Interesting story. Big intergovernmental fight here.
"It sent me into orbit," Deschaine said about the denial of treatment to the land. He sent a scathing e-mail to Fish and Game and reached out to state Reps. Donna Schlachman and Matt Quandt, and Sen. Maggie Hassan, all of Exeter, for help.
A new policy for conducting larviciding and adulticiding was instituted three years ago after it was banned on Fish and Game property two years prior. Before that, Stratham sprayed for mosquitoes in salt marsh land owned by Fish and Game for 18 years.
Volunteer counts biting bugs
Virginia, May 29
YORK — Most summer nights, Dawn Young sits hunched over a white piece of paper in her husband's garage — counting mosquitoes.
Sorting through an assortment of bugs quickly became a nightly ritual for Young ,44, when she signed up to be a volunteer mosquito controller for York County.
An old composition notebook holds the information about the mosquitoes Young and her family have trapped over the years. The data is an invaluable source of knowledge for the county.
"By volunteering I become a part of the solution," she said.
I liked that story a lot. Those people are very cool.
A Mosquito Zapping Laser That Fights Malaria? Yes!
Intellectual Ventures Lab is shooting mosquitos out of the sky with lasers. The invention-focused company received funding from the Bill and Melinda Gates Foundation to find solutions for many of the world’s leading health problems, including malaria. Using cheap components from various commercial technologies (laser printers, digital cameras, etc) IVL has devised a fence-like system which would monitor for mosquitos and zap them as they try to fly by. By controlling the mosquito population the company hopes to stop the spread of malaria which kills more than a million people each year.
Huh.
Tropical Diseases: Outbreak of Dengue Fever Is Reported in Florida, Health Officials Say
May 24, NYT
Dengue fever, a growing scourge in the tropics, has established itself in a popular American tourist destination, federal health officials reported last week.

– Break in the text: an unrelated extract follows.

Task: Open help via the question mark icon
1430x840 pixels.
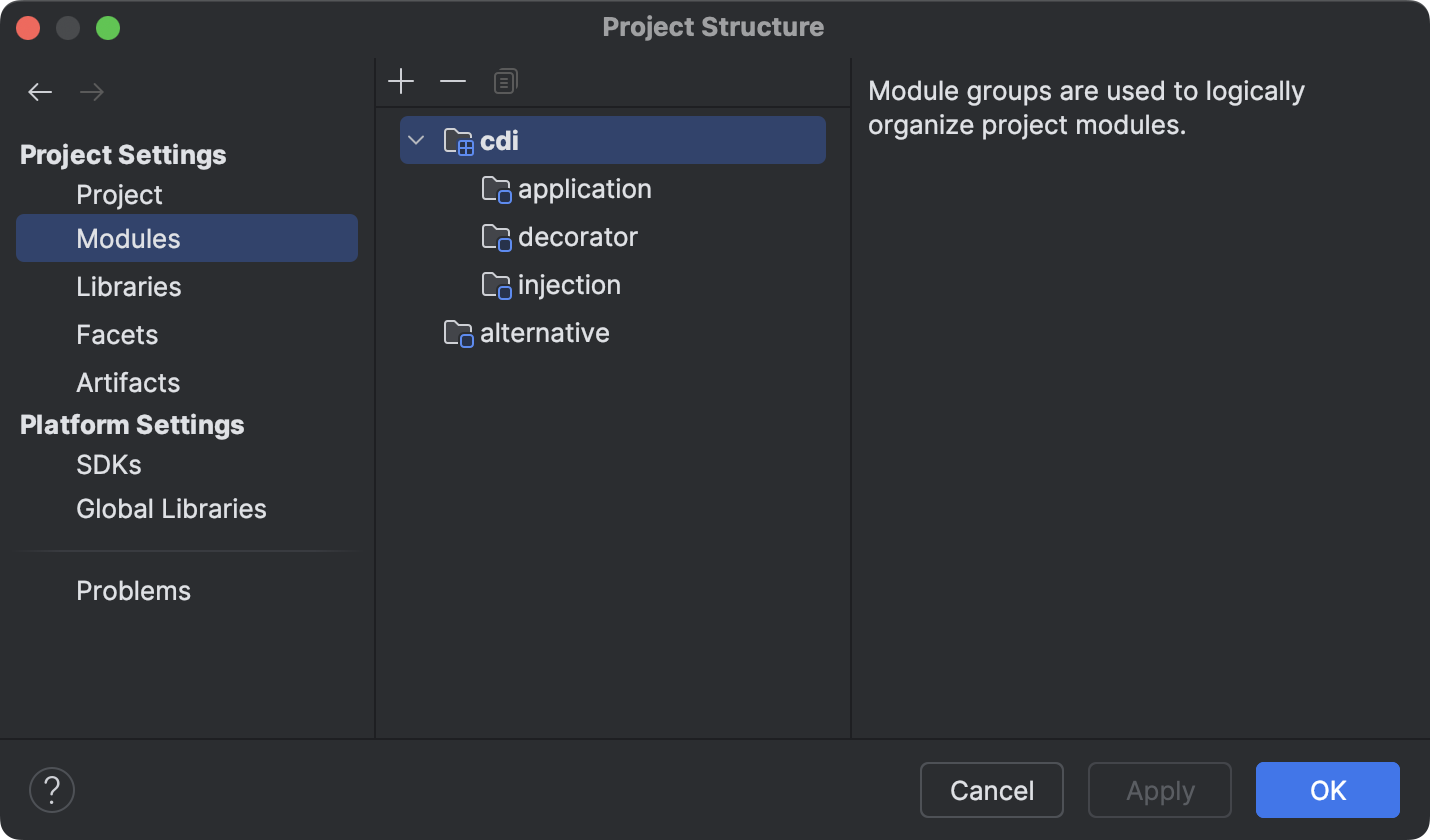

Last August, an alert doctor in upstate New York realized that one of his patients, whose only recent travel had been to Key West, Fla., had dengue — a mosquito-borne virus that causes joint pain so severe it is nicknamed "break-bone fever" in Latin America and Asia. According to last week’s report from the Centers for Disease Control and Prevention, Florida health authorities have since found 27 more cases, all in Key West, the last in April. Most victims had a fever and pain in the head, body and eyes, and some had a rash.
The C.D.C. advised doctors to consider a dengue diagnosis in patients with similar symptoms who have been to subtropical parts of the United States. Although there have been outbreaks along the Texas-Mexico border since 1980, the disease had not been seen in Florida since 1934.
Global warming unlikely to expand range of malaria
May 21, London
Opposing a widespread assumption, two University of Florida researchers have found that global warming is unlikely to expand the range of malaria because of malaria control, development and other factors that are at work to corral the disease.
Scientists and public policy makers have been concerned that warming temperatures would create conditions that would either push malaria into new areas or make it worse in existing ones. But the team of six scientists, including David Smith and Andy Tatem, analysed a historical contraction of the geographic range and general reduction in the intensity of malaria -- a contraction that occurred over a century during which the globe warmed.
They determined that if the future trends are like past ones, the contraction is likely to continue under the most likely warming scenarios. "If we continue to fund malaria control, we can certainly be prepared to counteract the risk that warming could expand the global distribution of malaria," Nature quoted Smith as saying.